Effects of Somatostatin on Hepatic Haemodynamics in the Cirrhotic Rat

Abstract
Reports on the effects of somatostatin on hepatic haemodynamics in the cirrhotic patient have provided conflicting results. Therefore, we studied the effects of different modes and rates of somatostatin administration on hepatic haemodynamcis in the cirrhotic rat. Portal pressure (PP), wedged hepatic venous pressure (WHVP), portal venous flow (PVF), liver blood flow (LBF) and systemic blood pressure were measured in rats with dimethylnitrosamine-induced cirrhosis.

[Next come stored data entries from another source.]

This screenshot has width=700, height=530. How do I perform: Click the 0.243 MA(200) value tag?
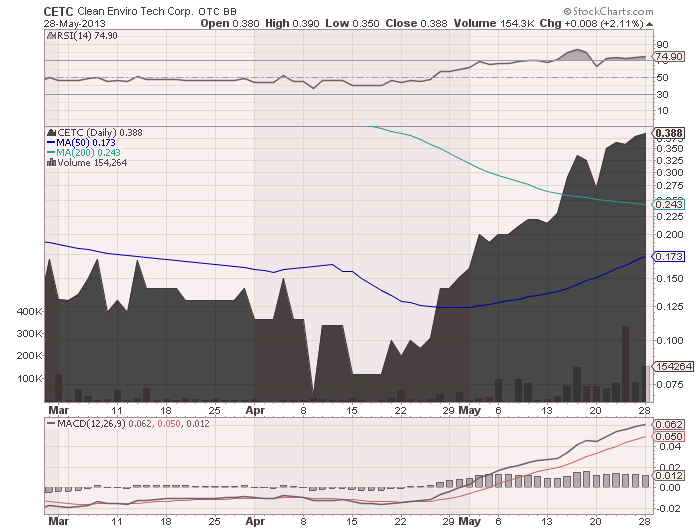pyautogui.click(x=667, y=205)
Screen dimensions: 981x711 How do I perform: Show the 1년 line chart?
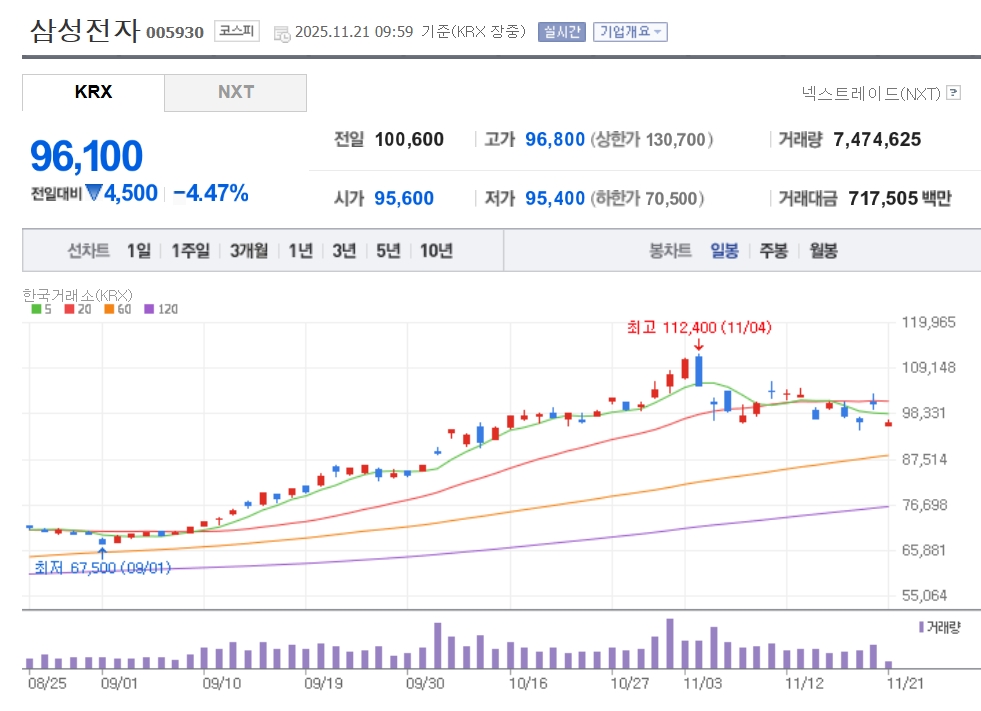coord(300,250)
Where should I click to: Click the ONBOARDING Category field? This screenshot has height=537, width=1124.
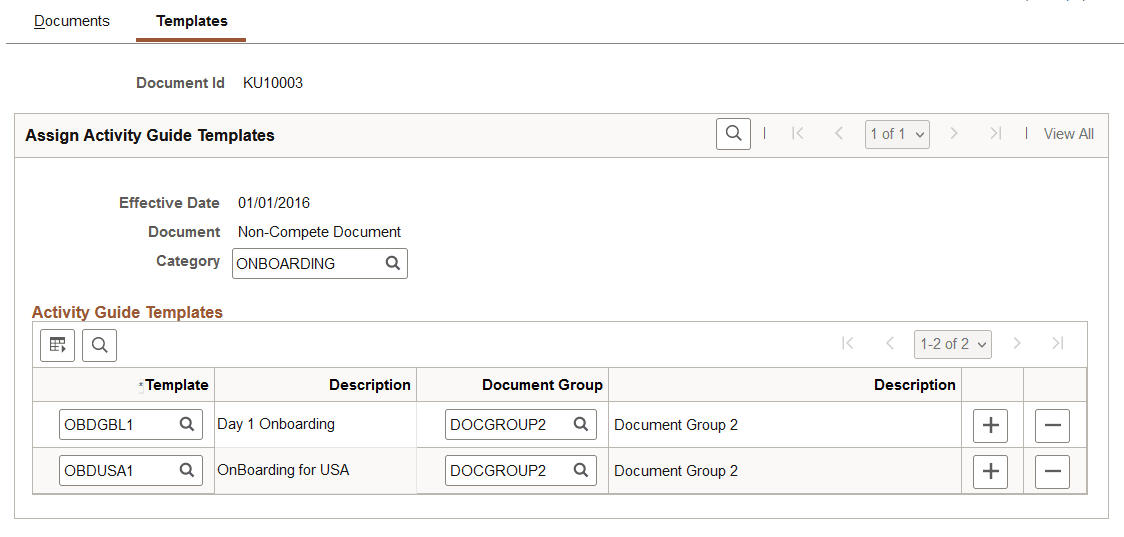307,264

Somatostatin was administered as a rapid injection, a continuous infusion or as a bolus dose followed by a constant infusion. One group of rats with a previously constructed portacaval shunt received a bolus dose of somatostatin followed by a constant infusion. A rapid injection of somatostatin was attended by a rapid and significant fall in all the haemodynamic parameters measured (p < 0.01). Continuous infusion of somatostatin [4 or 8 μg/kg body weight (BW) h] resulted in a gradual but significant reduction in PP, WHVP, PVF and LBF (p < 0.05), but had no effect on systemic blood pressure. A bolus dose of somatostatin (2, 4 or 8 μg/kg BW over 2 min) resulted in a rapid decrease in PP, WHVP, PVF and LBF (p < 0.01), the decreases being maintained by continuous infusion. In rats with a portacaval shunt a bolus dose of somatostatin (8 μg/kg BW) resulted in a rapid fall in WHVP and LBF, the decrease being maintained by a continuous infusion (8 μg/kg BW/h). We conclude that in the cirrhotic rat, (1) a bolus dose of somatostatin followed by a continuous infusion is more effective than a continuous infusion in producing and maintaining a significant reduction in PP, WHVP, PVF and LBF; (2) somatostatin has little effect on systemic blood pressure unless it is administered very rapidly; (3) previous conflicting reports on the effects of somatostatin on hepatic haemodynamics in the cirrhotic patient may be related to the rate or mode of administration of the hormone.